Reputation: 1399
Im trying to build this for the amd64arch and it keeps giving me segmentation fault:
#include "client.h"
namespace {
class SimpleClientImpl : public SimpleClient {
private:
int progress_counter_;
public:
SimpleClientImpl() : progress_counter_(0) {}
int GetProgress() const;
char* CutPrefix(char* data);
};
int SimpleClientImpl::GetProgress() const {
return progress_counter_;
}
char* SimpleClientImpl::CutPrefix(char* data) {
progress_counter_++;
return data + *reinterpret_cast<size_t*>(data) + sizeof(size_t);
}
} // namespace
std::shared_ptr<SimpleClient> CreateSimpleClient() {
return std::shared_ptr<SimpleClient>(new SimpleClientImpl);
}
In the client.h I got:
#ifndef TEST_CLIENT_H_
#define TEST_CLIENT_H_
#include <memory>
class SimpleClient {
public:
virtual int GetProgress() const = 0;
virtual char* CutPrefix(char* data) = 0;
virtual ~SimpleClient() {}
};
std::shared_ptr<SimpleClient> CreateSimpleClient();
#endif
Any Idea of how can i fix this? I'm not sure why would it give me a segmentation fault, i've tryed runnin it as admin, but I dont really get where is the problem.
Upvotes: 0
Views: 164
Reputation: 2085
char* CutPrefix(char* data);
You may never allocate memory for that pointer on string (Either with new or the c malloc) ;
My guess is that you miswrote this line :
return data + *reinterpret_cast<size_t*>(data) + sizeof(size_t);
And that you should either work with strings
, or do your allocation correctly beforehands if you really want to keep working with char* in cpp.
Upvotes: 1
Reputation: 36617
Although you haven't shown calling code, it is presumably creating a SimpleClientImpl
and passing (the address of) some character buffer to the CutPrefix()

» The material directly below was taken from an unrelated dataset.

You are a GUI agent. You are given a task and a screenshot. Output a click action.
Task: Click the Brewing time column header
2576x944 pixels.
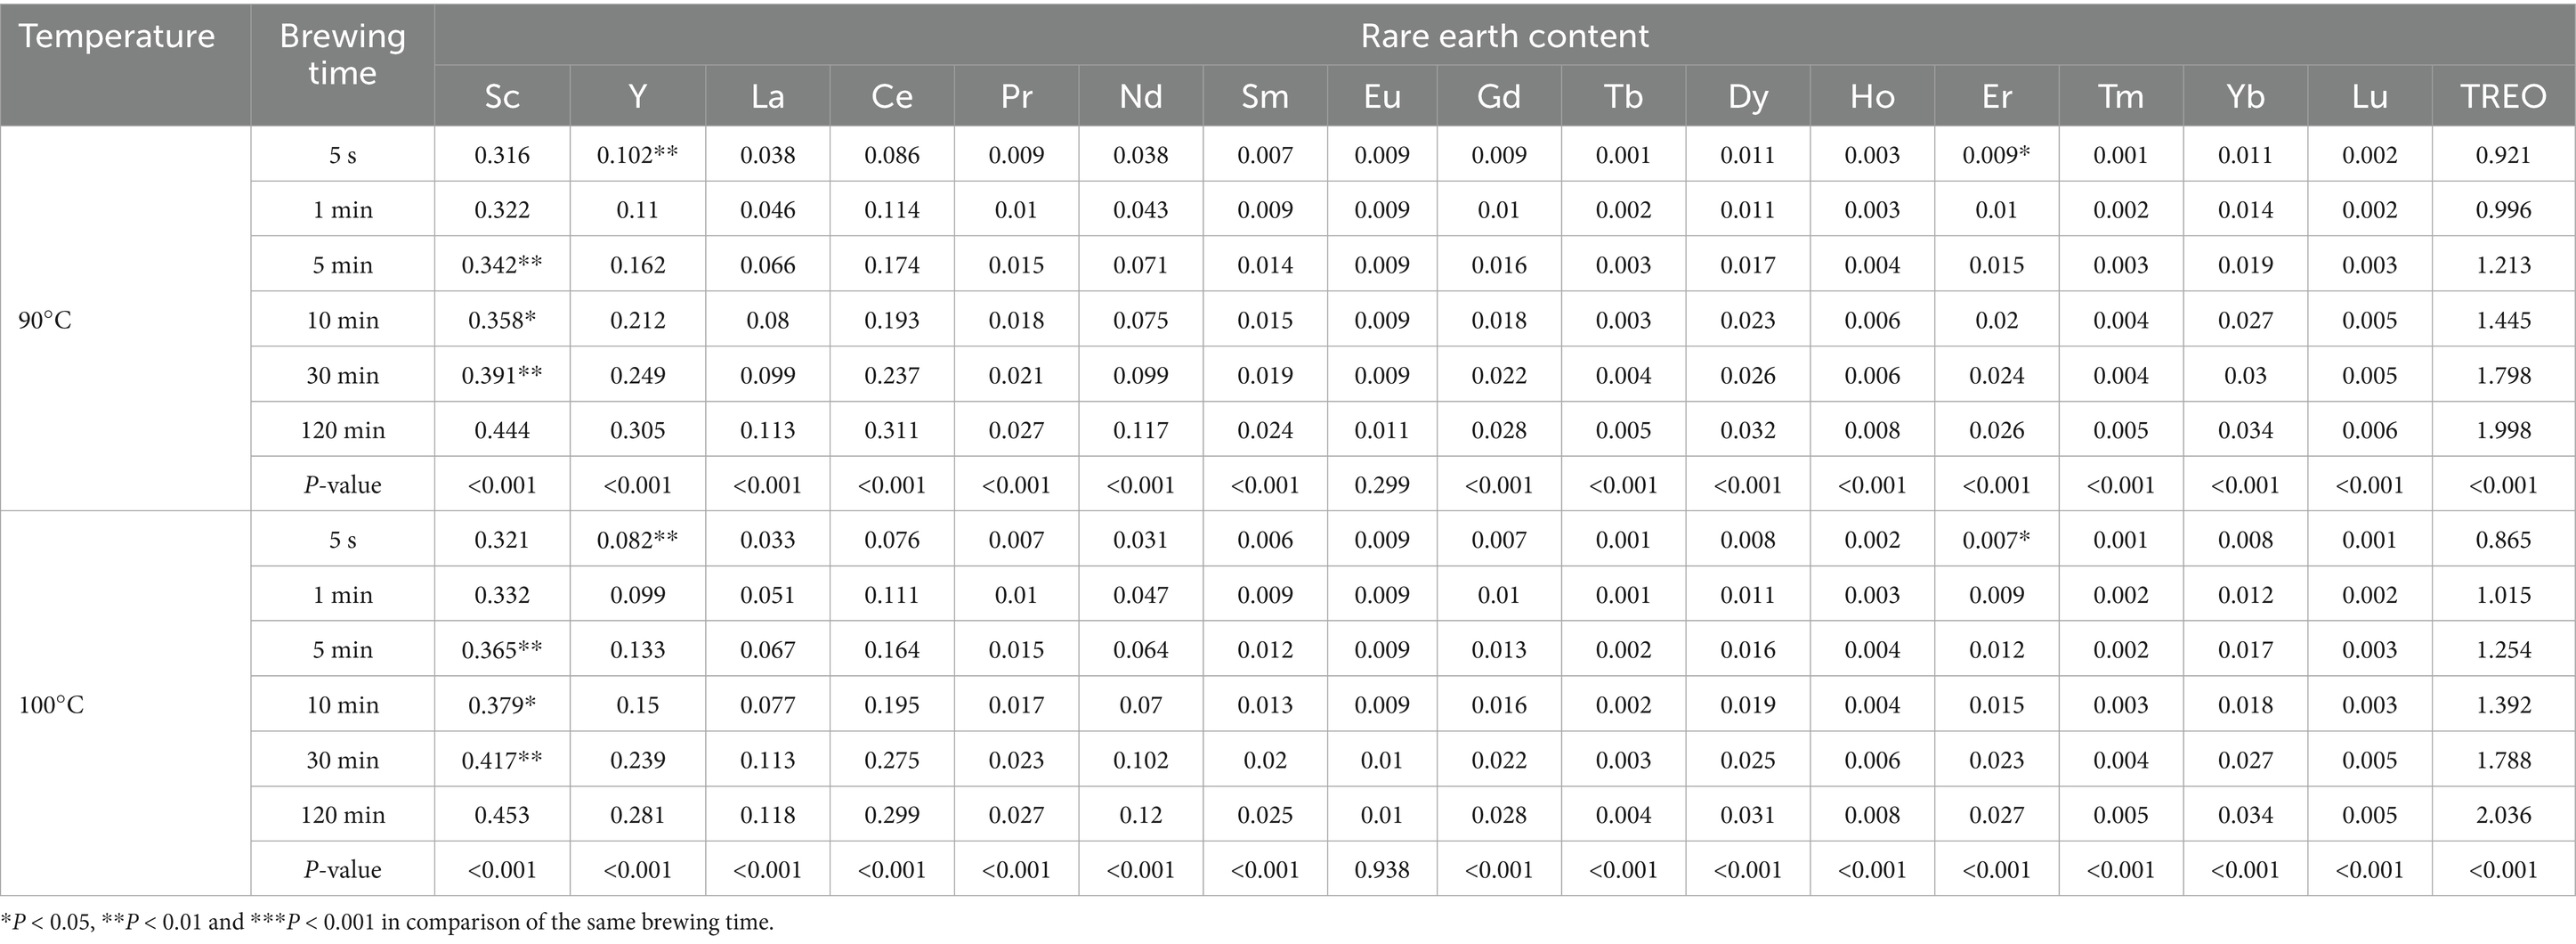point(342,54)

member function. Possibly repeatedly.
Check the data that is being supplied to CutPrefix()
. Either it is not encoded in the form you assume (a length, followed by that number of characters) or the caller is walking past the end of the supplied buffer. Possibly both.
In either case, the caller will exhibit undefined behaviour if it uses the pointer returned.
Since you haven't provided the calling code, however, it is not possible to advise on how to fix the problem.